L’instauration du dialogue direct entre FPI et le Gouvernement a été un long parcours, et j’ai été de ceux qui ont appuyé cette proposition du FPI, croyant en la sincérité des refondateurs. Mais hélas, le chien ne change jamais sa manière de s’asseoir, ce parti à procéder ainsi depuis sa création.

Pour finir, je rappellerai à nos frères du FPI, que la charité bien ordonnée doit commencer par soi-même. Il doit en être ainsi pour les Etats généraux. Avant de penser aux Etats généraux de la République, il urge d’organiser les Etats généraux de la refondation.

– Les refondateurs nous avaient promis d’organiser une vie de dignité chez nous. À travers l’organisation de notre propre activité de production pour bâtir une nation en notre faveur. Nous y avons crus et ils ne furent même pas capables de retirer les ordures ménagères de nos rues. Le district d’Abidjan et les mairies se disputaient comme des chiffonniers sur les compétences et le financement de la collecte des ordures qui pourrissaient sous nos yeux pendant des mois et des années.

– La refondation nous avait promis de faire en sorte que la richesse nationale, déjà insuffisante, produite par la majorité de la population, ne soit plus accaparée par une minorité, dont le niveau de vie insulte la pauvreté croissante du malheureux peuple ivoirien.

– Elle nous avait promis la fin du racket, du tripatouillage, de la magouille politico affairiste, les surfacturations, les attributions de contrats d’Etat sans appels d’offres. Et pourtant le contrat avec l’opérateur SAGEM, avait été attribué sans appel d’offre. Les refondateurs se sont coupés du peuple qui les a élu pour habiter le cite paradisiaque de l’île Boulay, ils ont fait étalage de résidences et de voitures luxueuses en peu de temps dans un pays où la majorité des citoyens ont de la peine à manger, n’était-ce pas une indécence qui frôle l’inconscience et trahit en même temps les idéaux de la refondation Gbagboïste qui nous promettait le paradis sur terre ?

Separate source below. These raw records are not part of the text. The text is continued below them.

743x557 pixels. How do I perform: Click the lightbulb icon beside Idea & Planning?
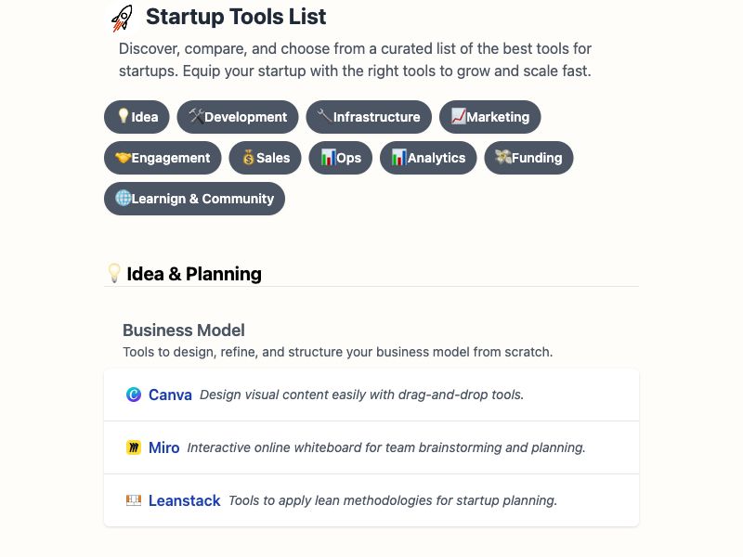coord(114,274)
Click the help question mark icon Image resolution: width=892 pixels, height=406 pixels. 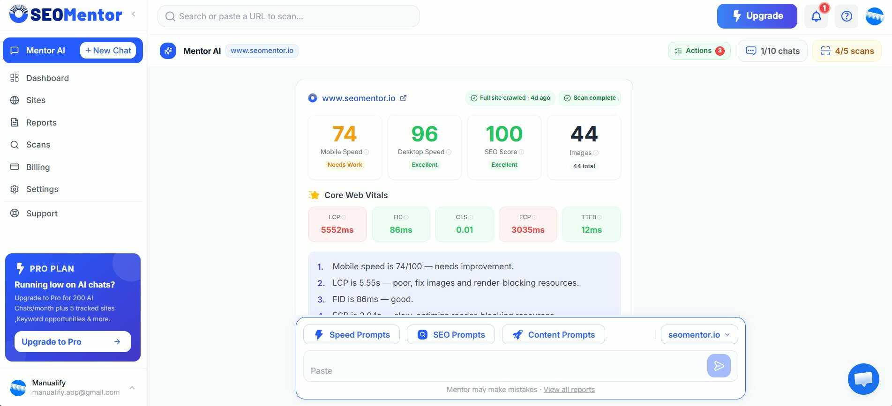846,16
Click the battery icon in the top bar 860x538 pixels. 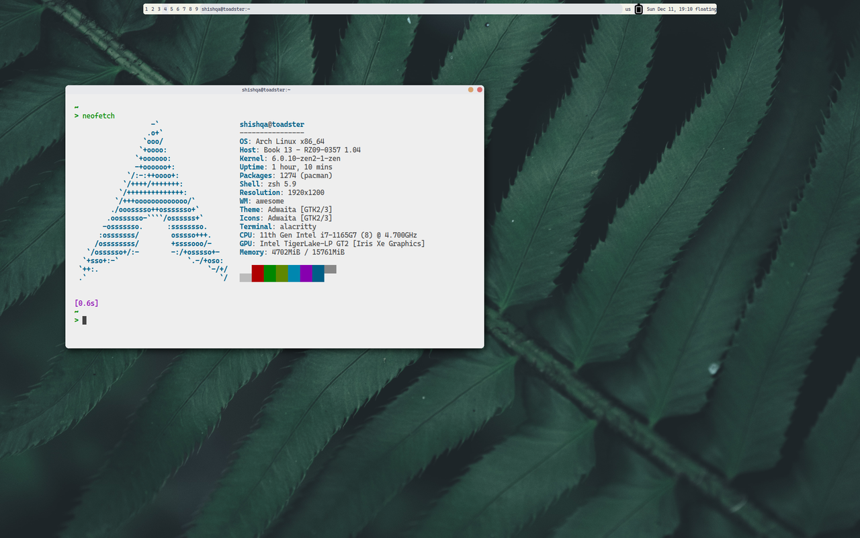pyautogui.click(x=638, y=9)
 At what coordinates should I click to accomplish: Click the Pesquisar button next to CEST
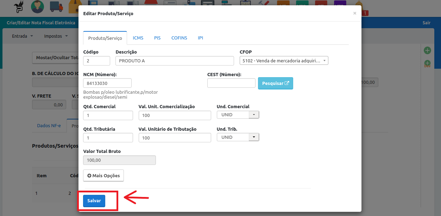pyautogui.click(x=275, y=83)
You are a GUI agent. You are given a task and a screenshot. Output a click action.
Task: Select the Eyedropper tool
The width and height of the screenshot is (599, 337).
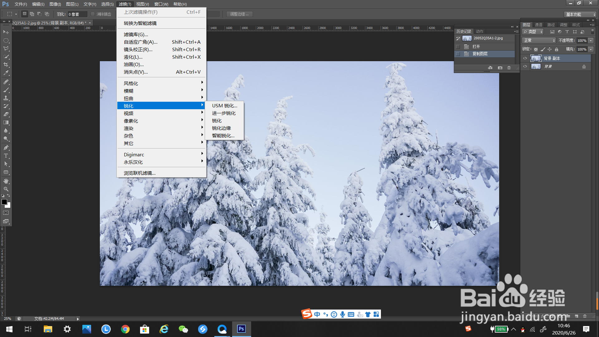coord(6,73)
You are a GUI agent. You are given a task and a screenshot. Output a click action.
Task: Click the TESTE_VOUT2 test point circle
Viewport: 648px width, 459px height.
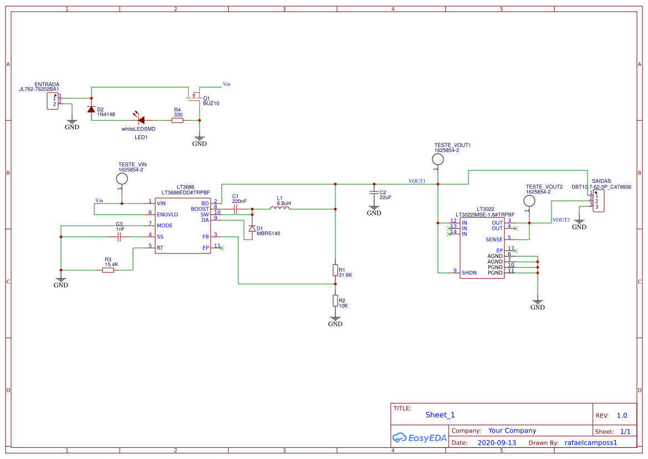(529, 201)
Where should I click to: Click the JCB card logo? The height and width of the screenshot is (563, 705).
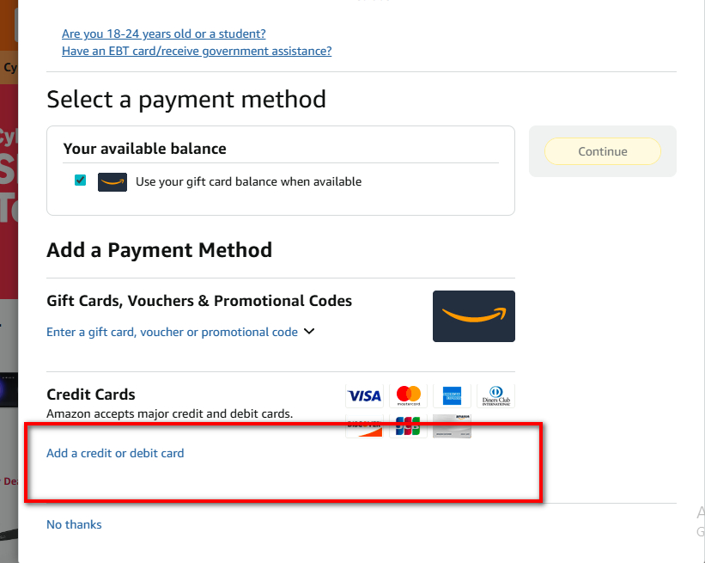[x=408, y=425]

– Nous avons voulu croire que l’université sous le régime de la refondation sera un lieu de socialisation, un lieu de liberté, de formation et de diffusion du savoir, un lieu de promotion de la recherche scientifique et technique elle fut malheureusement un stade d’affrontement, de conflits fratricides et autres combats sanglants à la machette où des bûchers d’inquisition y étaient élevés pour brûler ou tuer ceux qui avaient le malheur de penser autrement.

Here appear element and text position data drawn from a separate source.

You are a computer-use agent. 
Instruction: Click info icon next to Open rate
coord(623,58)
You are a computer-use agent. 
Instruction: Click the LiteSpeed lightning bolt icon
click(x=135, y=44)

– Les refondateurs sur le terrain de la gestion des ressources agricoles et financière pouvaient éviter à notre pays le minable laxisme l’amateurisme indigne de la bande de copains dans la gestion de la filière Café, cacao. Cela reste et demeure pour nous tous une gabegie impardonnable.

Allons aux Etats généraux de la refondation, maintenant !!! . Le FPI y gagnera en premier, les ivoiriens seront soulagés, et la Côte d’Ivoire aura enfin la force pour tourner cette page sombre.

 Tawakkal

 Note:

(1):  Ce paragraphe intitulé « Que devient alors le dialogue direct? » est une contribution de M. Lacina OUATTARA dans les colonnes du quotidien « Le Patriote »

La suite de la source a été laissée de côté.